Exercise directions = Everything from the line holding "This screenshot has width=1024, height=488." through the final line of the entries below is to be written out exactly, and nothing more; leave out pictures.

### Dataset

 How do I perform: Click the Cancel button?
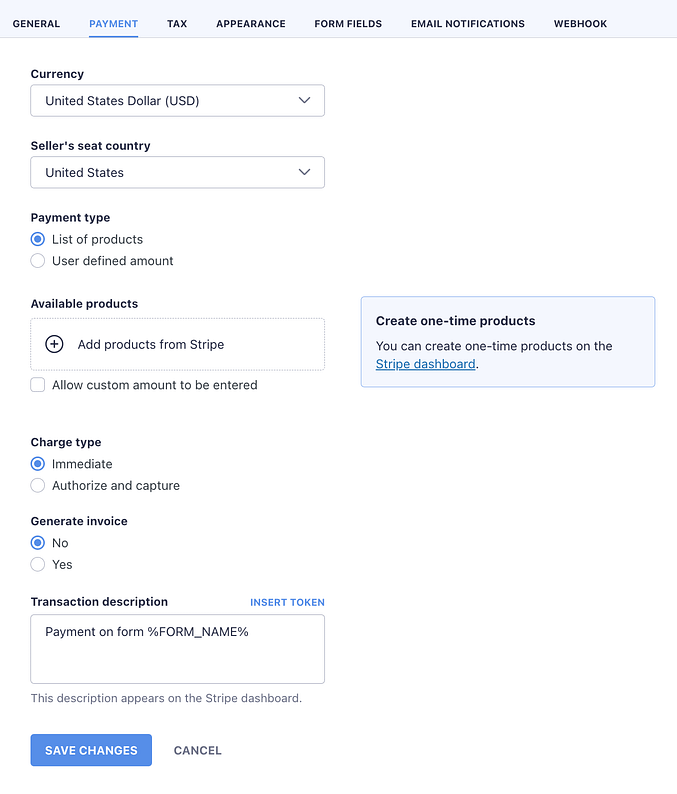point(198,750)
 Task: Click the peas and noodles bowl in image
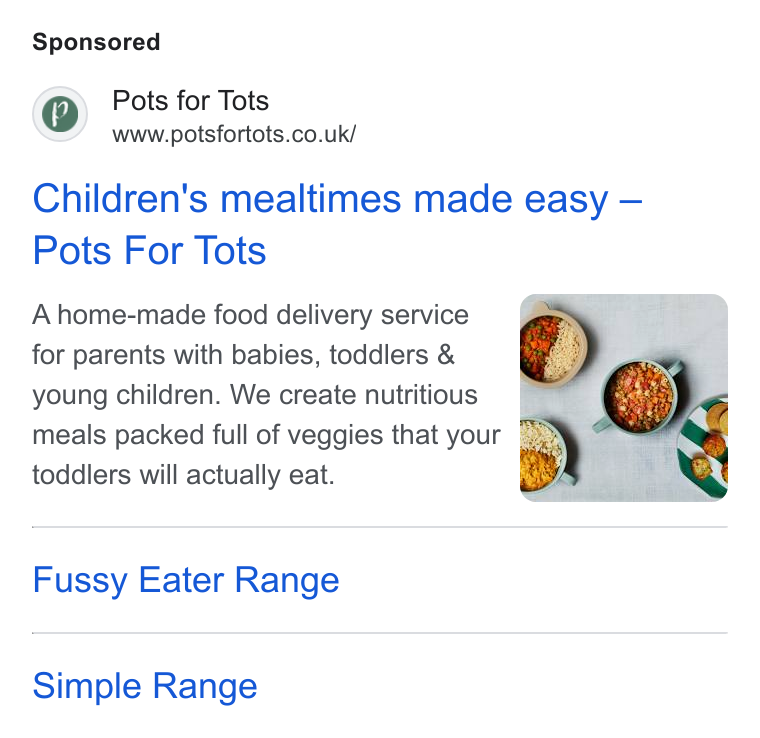(553, 346)
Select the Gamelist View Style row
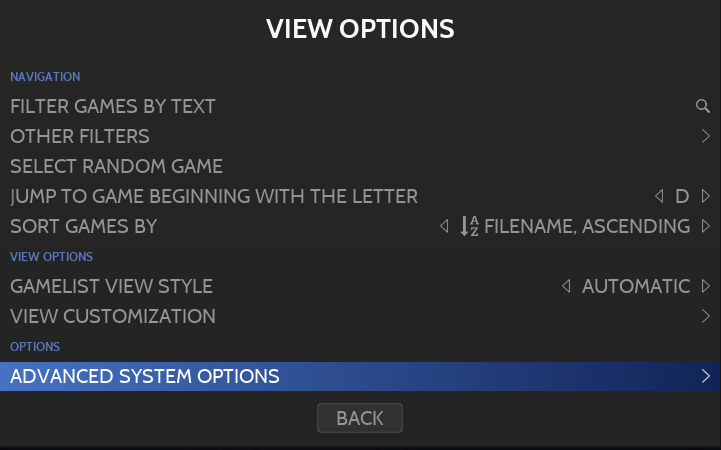The height and width of the screenshot is (450, 721). click(111, 286)
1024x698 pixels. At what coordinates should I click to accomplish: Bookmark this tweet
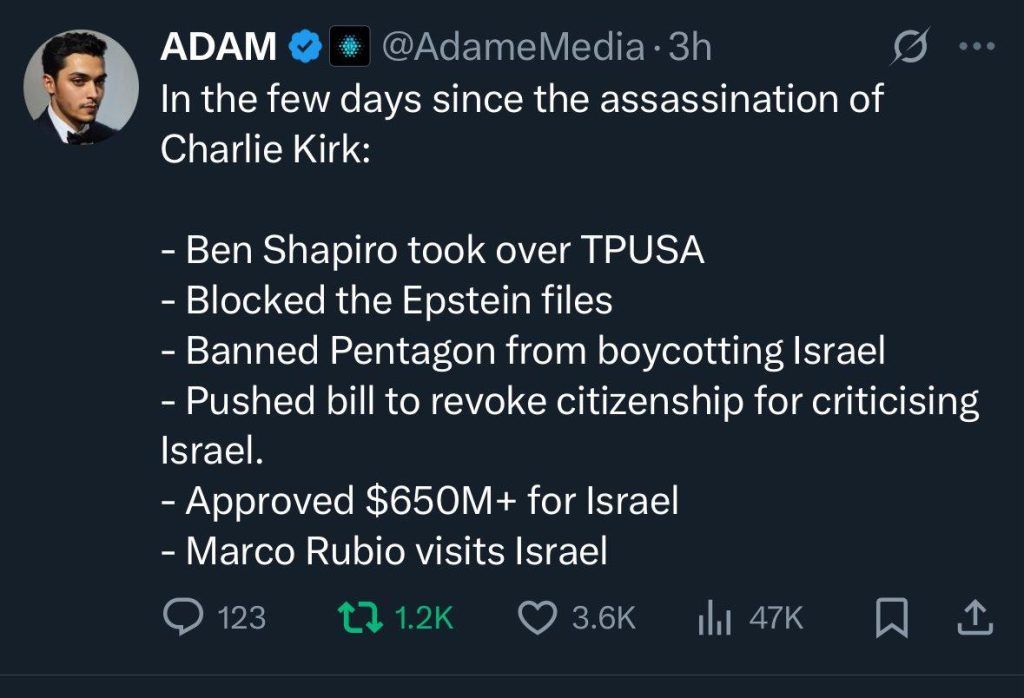889,618

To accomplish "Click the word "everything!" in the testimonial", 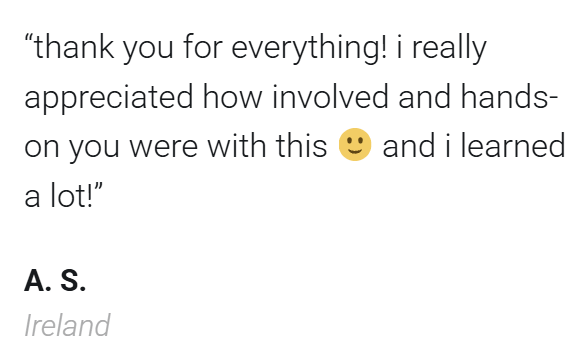I will [309, 48].
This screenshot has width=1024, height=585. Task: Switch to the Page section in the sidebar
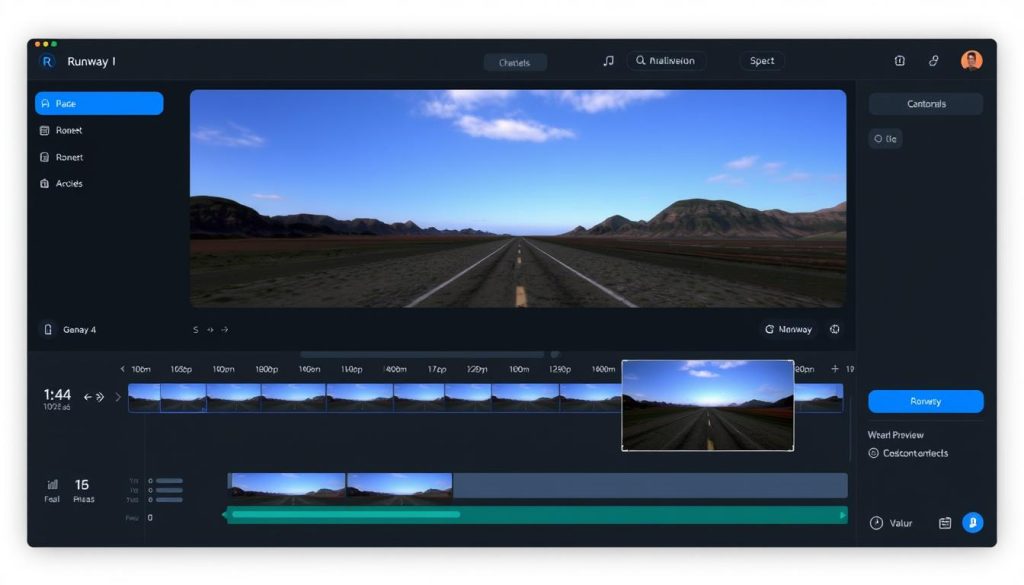[99, 103]
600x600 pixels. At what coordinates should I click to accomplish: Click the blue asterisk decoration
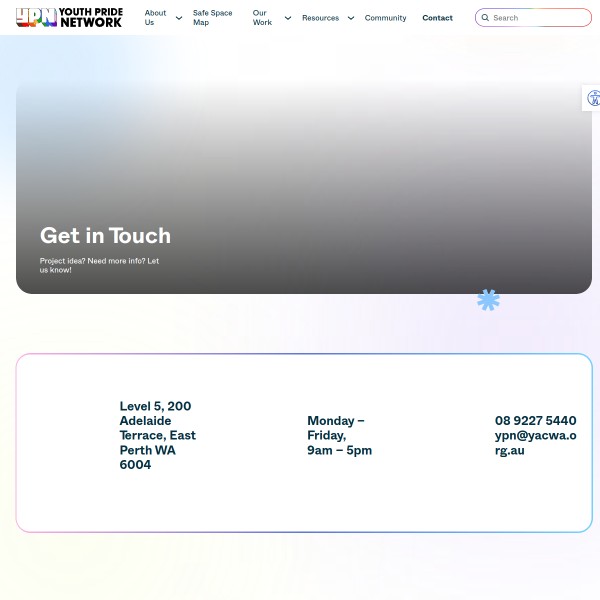coord(488,300)
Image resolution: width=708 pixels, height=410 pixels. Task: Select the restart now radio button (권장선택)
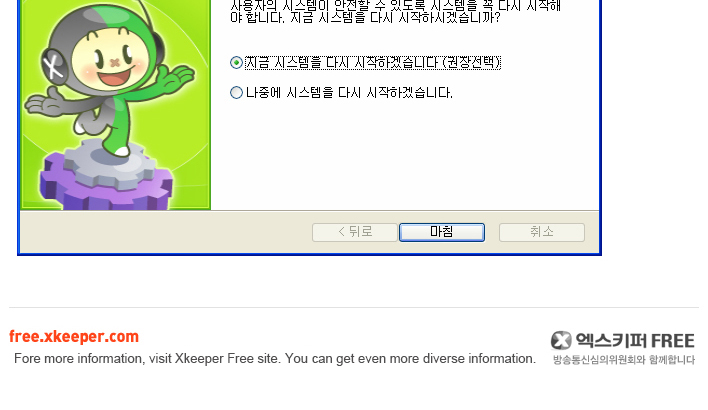(x=236, y=62)
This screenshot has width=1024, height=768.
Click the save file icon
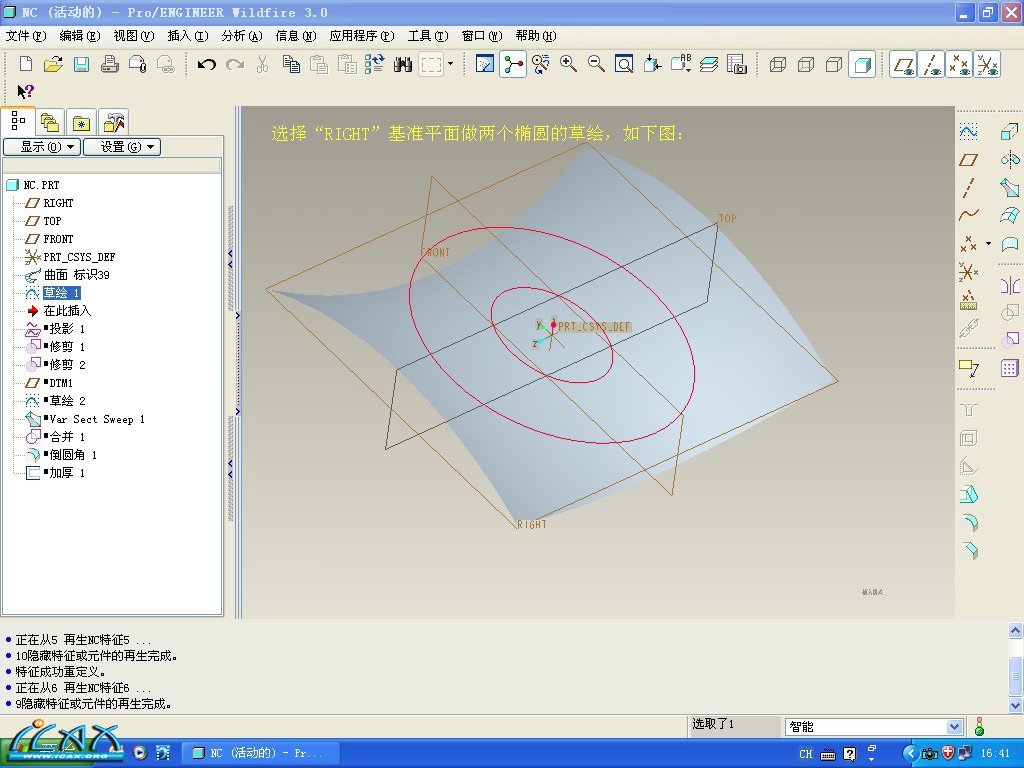81,64
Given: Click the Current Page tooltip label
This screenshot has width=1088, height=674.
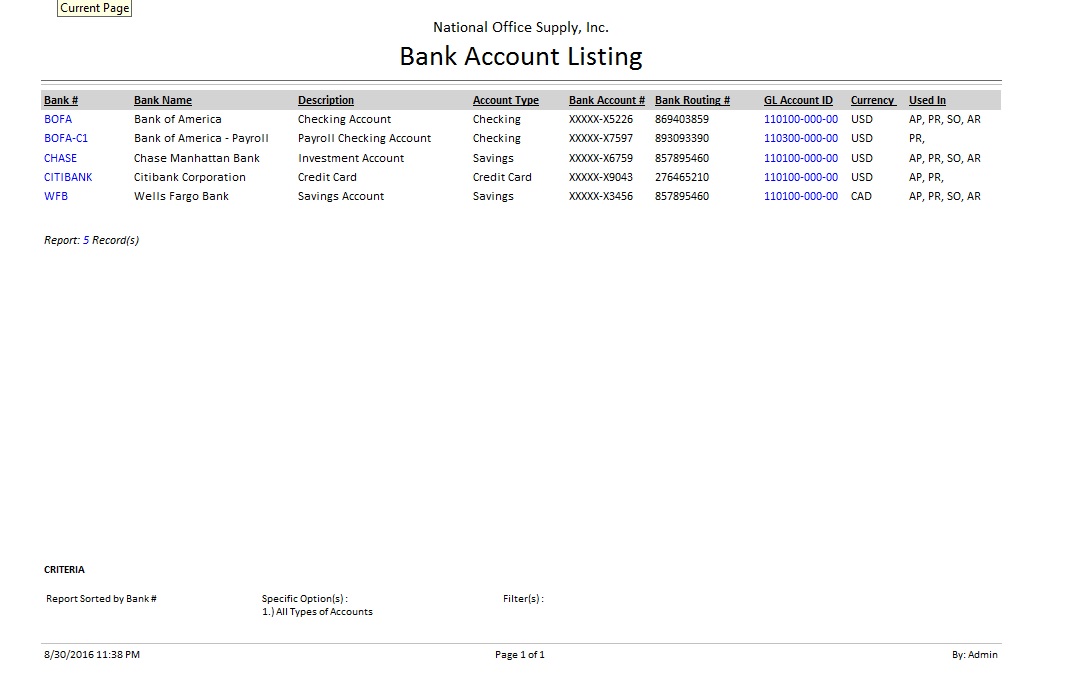Looking at the screenshot, I should (95, 8).
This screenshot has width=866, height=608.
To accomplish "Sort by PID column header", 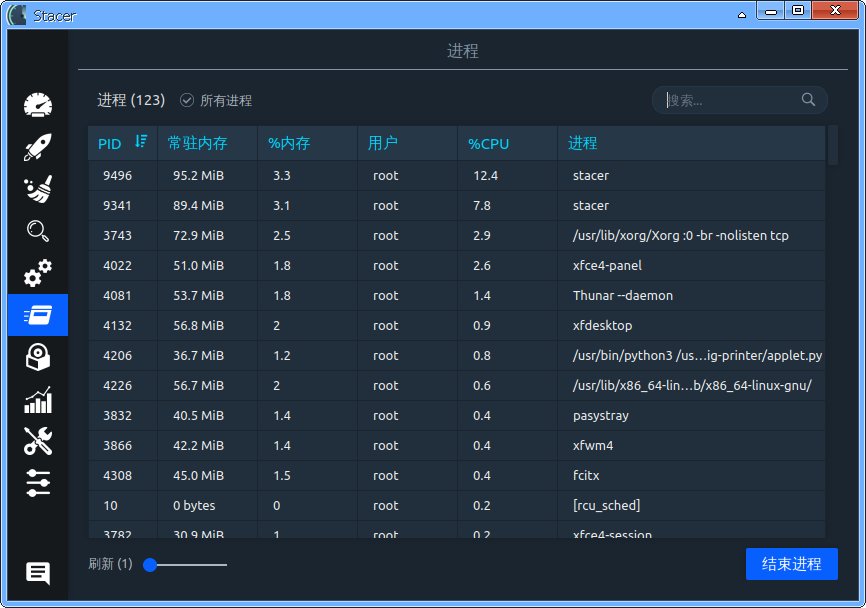I will 123,144.
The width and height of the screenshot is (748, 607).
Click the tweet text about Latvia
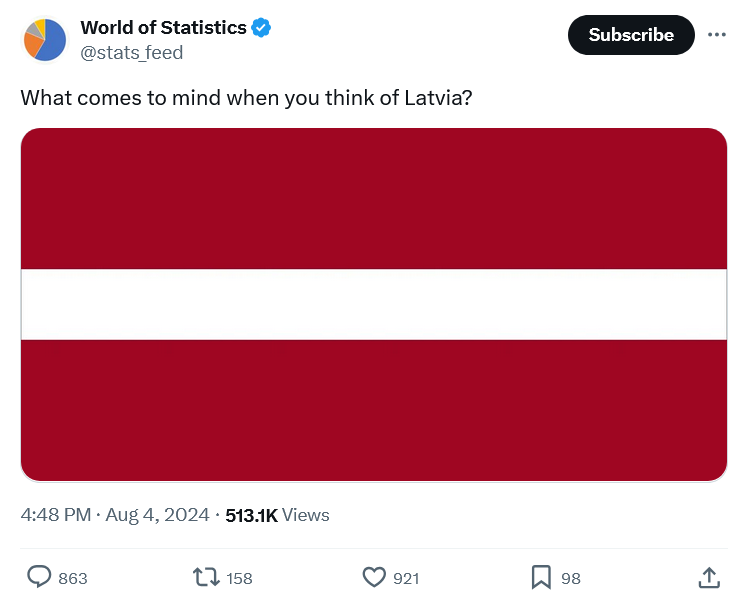[x=247, y=98]
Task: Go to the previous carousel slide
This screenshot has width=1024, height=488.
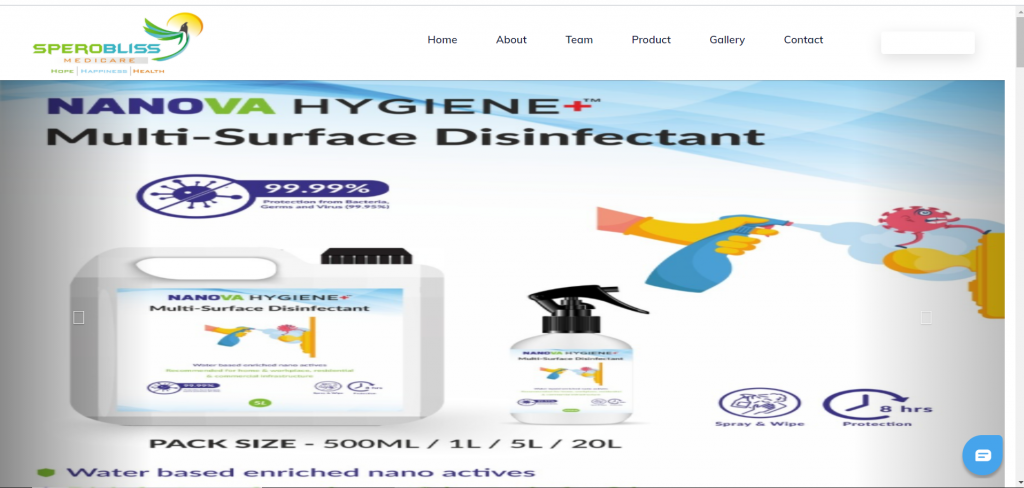Action: pos(79,317)
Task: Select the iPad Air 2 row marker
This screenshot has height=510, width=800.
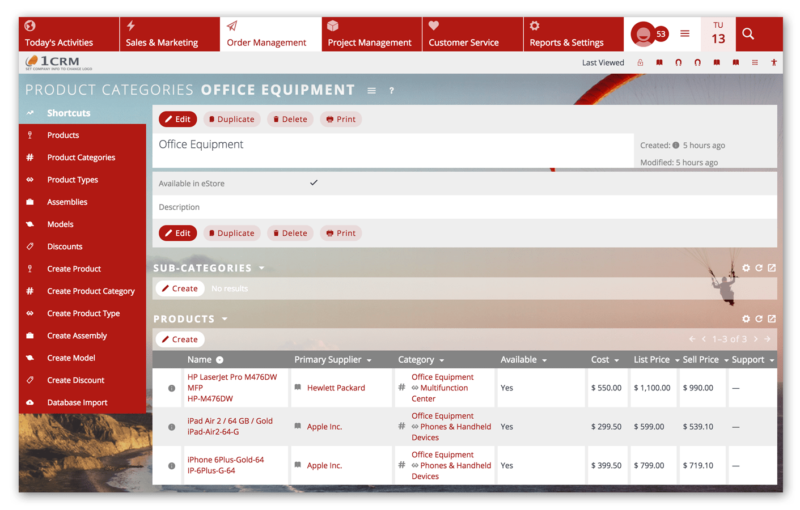Action: coord(171,427)
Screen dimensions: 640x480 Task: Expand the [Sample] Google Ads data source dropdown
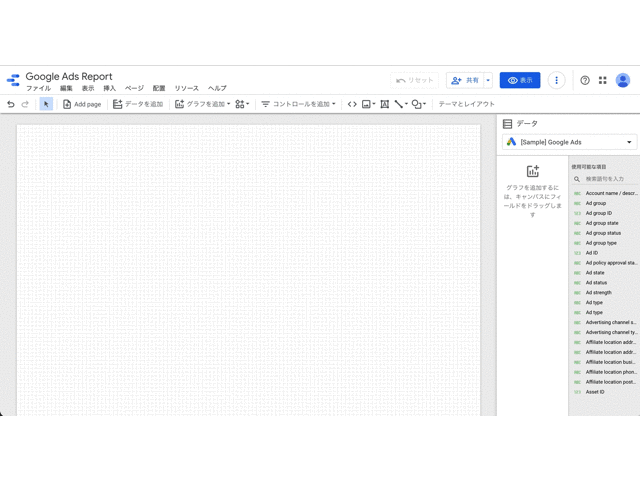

######

The answer =
This screenshot has width=1024, height=488.
Action: pos(79,317)
Task: Select the iPad Air 2 row marker
This screenshot has height=510, width=800.
Action: coord(171,427)
Screen dimensions: 640x480 Task: Expand the [Sample] Google Ads data source dropdown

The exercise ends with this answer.